* [WHAT IS BEING ASKED]
Copy the data word for word, starting at the first line and ending after the line that contains "Action: click(822, 19)".

* [DATASET CONTENT]
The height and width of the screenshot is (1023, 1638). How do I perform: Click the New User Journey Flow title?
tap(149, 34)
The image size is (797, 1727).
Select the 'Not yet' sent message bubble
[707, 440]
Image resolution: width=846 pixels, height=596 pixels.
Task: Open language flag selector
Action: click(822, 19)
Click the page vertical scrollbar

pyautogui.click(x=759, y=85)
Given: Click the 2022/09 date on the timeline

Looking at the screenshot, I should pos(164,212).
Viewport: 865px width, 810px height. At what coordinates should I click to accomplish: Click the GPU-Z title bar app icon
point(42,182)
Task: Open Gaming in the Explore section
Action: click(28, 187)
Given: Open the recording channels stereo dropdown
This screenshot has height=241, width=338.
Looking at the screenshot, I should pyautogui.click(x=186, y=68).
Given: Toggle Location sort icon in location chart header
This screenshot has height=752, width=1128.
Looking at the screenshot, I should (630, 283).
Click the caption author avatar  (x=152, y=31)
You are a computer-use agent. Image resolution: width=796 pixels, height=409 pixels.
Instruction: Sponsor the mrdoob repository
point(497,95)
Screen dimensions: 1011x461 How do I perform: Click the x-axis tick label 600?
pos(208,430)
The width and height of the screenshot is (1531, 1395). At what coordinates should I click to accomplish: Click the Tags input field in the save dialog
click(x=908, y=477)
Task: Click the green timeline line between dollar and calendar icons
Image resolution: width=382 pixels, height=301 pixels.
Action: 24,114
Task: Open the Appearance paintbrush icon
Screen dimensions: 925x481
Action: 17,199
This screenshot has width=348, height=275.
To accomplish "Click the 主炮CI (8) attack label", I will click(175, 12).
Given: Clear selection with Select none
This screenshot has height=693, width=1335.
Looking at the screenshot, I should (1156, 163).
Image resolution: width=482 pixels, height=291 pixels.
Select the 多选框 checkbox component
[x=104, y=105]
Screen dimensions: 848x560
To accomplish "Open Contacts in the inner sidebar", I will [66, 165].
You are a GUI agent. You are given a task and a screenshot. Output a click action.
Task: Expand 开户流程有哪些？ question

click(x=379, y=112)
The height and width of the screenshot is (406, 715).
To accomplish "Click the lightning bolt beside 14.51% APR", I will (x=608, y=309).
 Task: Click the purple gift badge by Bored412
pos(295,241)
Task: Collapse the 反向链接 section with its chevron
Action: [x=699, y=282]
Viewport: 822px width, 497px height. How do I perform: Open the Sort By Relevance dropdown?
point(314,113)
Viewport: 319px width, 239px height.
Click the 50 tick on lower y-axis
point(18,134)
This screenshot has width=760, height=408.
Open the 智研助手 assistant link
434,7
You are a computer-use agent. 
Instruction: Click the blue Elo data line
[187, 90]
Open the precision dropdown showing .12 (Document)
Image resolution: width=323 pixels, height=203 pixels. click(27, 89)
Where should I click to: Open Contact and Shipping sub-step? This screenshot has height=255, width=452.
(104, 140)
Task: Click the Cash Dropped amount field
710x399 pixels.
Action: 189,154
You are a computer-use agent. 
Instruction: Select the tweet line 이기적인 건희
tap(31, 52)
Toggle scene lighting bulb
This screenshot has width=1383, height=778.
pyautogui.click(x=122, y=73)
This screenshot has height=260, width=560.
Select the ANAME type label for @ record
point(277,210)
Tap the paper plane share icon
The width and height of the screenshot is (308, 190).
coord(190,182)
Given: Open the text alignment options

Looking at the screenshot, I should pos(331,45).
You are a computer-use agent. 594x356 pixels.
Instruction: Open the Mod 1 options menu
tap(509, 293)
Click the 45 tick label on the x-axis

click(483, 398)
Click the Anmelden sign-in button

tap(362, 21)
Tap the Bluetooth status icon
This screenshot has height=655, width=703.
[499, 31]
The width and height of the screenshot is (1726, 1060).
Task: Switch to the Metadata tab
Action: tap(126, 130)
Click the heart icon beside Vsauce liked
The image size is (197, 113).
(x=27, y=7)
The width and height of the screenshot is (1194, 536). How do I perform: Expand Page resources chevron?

* [THE SOLUTION]
The height and width of the screenshot is (1023, 1638). How do I perform: Click the New User Journey Flow title?
tap(149, 34)
The image size is (797, 1727).
Select the 'Not yet' sent message bubble
[707, 440]
Image resolution: width=846 pixels, height=596 pixels.
Task: Open language flag selector
Action: click(822, 19)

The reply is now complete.